Pope Leo XIV issues first encyclical on AI, warning against power concentration
The document uses artificial intelligence as a framework to address inequality, democratic erosion, and the consolidation of power among a tech elite, coinciding with reports of US political delays in AI regulation.

Pope Leo XIV has published his first encyclical, titled Magnifica Humanitas, which utilises artificial intelligence as a lens to examine entrenched societal issues such as inequality, democratic erosion, and the concentration of power within a tech elite. Released on Monday, the 200-page document argues that technology governed by a small group cannot serve the common good and calls for effective oversight and an end to the "AI arms race." The Pope presented the encyclical alongside Anthropic co-founder Chris Olah.
The text warns that AI tends to amplify the power of those who already possess economic resources, expertise, and data access, allowing elites to shape information, consumption, and democratic processes to their own advantage. The Pope called for AI governance to be grounded in participation from affected communities and for "clear criteria and effective oversight." He argued that when power is concentrated in the hands of a few, it tends to become opaque and evade public oversight, increasing the risk of distorted forms of development that give rise to new dependencies, exclusions, and inequalities.
The release occurred a few days after US President Donald Trump reportedly delayed signing an executive order on AI oversight, allegedly at the urging of VC investor and former White House AI czar David Sacks. The encyclical mandates that humans, not AI, must make all decisions related to weapons, stating that AI-driven weapons are beyond human control. The Pope argued that AI lacks moral conscience, spiritual perspective, and the capacity for genuine understanding, despite potentially surpassing human intelligence in speed and computation.
Notre Dame Law School professor Paolo Carozza, a member of the Pontifical Academy of Social Sciences and chair of the Meta Oversight Board, stated that AI-driven misinformation and deepfakes have corroded the capacity to distinguish truth, posing fundamental challenges to cognitive freedom. Carozza noted that the tech industry’s practice of harvesting and manipulating human data exacerbates these issues, reinforcing the encyclical’s concerns about the erosion of democratic integrity.
These concerns predate AI, echoing Pope Leo XIII’s 1891 encyclical Rerum Novarum, which addressed similar issues of power concentration during the Industrial Revolution.
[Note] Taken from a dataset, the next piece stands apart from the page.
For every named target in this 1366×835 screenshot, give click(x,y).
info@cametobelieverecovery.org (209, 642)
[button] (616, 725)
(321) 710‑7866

Historical patterns of tech elite influence, including Elon Musk’s acquisition of Twitter and its use in supporting Donald Trump’s election, as well as significant financial contributions from tech elites to super PACs to block AI regulation, provide context for the document’s focus on concentrated power. The Catholic Church is intervening in the tech sector, urging governments to prevent further consolidation of wealth and technological power.